## Available records
-=-=-

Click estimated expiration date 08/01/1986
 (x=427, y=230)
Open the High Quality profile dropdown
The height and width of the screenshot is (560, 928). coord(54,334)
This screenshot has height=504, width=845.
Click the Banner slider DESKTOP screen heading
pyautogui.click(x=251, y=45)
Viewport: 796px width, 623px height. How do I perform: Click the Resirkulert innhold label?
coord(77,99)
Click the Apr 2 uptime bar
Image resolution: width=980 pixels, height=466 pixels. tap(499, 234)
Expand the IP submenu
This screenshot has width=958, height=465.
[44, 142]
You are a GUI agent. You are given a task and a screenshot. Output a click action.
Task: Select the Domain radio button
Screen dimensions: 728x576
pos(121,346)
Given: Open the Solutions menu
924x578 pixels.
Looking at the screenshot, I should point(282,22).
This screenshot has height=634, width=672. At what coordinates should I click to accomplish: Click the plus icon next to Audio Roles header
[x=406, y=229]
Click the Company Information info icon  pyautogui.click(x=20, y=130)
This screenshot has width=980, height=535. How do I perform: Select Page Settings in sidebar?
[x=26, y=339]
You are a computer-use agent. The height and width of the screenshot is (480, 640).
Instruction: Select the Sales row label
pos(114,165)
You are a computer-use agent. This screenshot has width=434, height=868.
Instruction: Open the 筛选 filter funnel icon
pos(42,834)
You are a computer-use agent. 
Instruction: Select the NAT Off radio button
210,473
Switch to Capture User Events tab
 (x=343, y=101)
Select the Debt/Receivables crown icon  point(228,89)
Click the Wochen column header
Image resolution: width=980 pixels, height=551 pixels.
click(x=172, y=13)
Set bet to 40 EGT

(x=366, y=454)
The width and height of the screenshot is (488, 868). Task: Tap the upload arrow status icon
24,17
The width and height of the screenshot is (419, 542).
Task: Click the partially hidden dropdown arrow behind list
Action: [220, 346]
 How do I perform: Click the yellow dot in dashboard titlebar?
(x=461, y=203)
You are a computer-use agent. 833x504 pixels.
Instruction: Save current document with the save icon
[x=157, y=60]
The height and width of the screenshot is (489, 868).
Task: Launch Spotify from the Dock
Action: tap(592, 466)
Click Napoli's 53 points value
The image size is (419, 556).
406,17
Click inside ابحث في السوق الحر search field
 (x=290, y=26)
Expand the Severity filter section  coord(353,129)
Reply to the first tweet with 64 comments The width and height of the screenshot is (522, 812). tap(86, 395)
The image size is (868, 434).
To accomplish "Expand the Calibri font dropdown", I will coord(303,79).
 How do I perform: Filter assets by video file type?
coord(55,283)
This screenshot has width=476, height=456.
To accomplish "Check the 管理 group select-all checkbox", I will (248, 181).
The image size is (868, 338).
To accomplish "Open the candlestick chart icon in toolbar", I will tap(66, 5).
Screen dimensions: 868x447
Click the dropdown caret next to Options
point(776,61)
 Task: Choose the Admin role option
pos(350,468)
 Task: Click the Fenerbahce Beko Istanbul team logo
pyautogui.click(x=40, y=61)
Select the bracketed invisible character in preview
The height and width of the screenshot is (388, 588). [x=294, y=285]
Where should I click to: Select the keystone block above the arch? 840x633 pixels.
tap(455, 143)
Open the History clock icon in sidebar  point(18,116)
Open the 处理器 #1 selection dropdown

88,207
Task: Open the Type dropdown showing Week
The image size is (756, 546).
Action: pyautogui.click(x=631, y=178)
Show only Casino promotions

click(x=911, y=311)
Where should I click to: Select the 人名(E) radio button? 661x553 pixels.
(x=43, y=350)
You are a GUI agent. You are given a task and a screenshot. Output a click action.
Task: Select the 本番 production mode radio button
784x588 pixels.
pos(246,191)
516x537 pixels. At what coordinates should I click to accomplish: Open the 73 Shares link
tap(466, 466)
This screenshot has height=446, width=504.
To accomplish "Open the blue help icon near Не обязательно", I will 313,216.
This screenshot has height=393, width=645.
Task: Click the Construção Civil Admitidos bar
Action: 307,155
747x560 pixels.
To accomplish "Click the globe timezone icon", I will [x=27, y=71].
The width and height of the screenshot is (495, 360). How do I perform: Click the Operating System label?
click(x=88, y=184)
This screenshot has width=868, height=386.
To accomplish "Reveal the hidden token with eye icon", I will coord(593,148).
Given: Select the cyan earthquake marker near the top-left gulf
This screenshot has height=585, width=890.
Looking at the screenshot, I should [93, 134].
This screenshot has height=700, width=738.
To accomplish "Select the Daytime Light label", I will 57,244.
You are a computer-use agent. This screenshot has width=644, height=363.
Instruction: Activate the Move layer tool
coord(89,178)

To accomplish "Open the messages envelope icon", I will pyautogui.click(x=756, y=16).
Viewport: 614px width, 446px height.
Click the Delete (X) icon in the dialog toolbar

-=-=-

## Assignment
Working from the material above, state how many lines contain "Expand"; give only the number.

## The completed task
3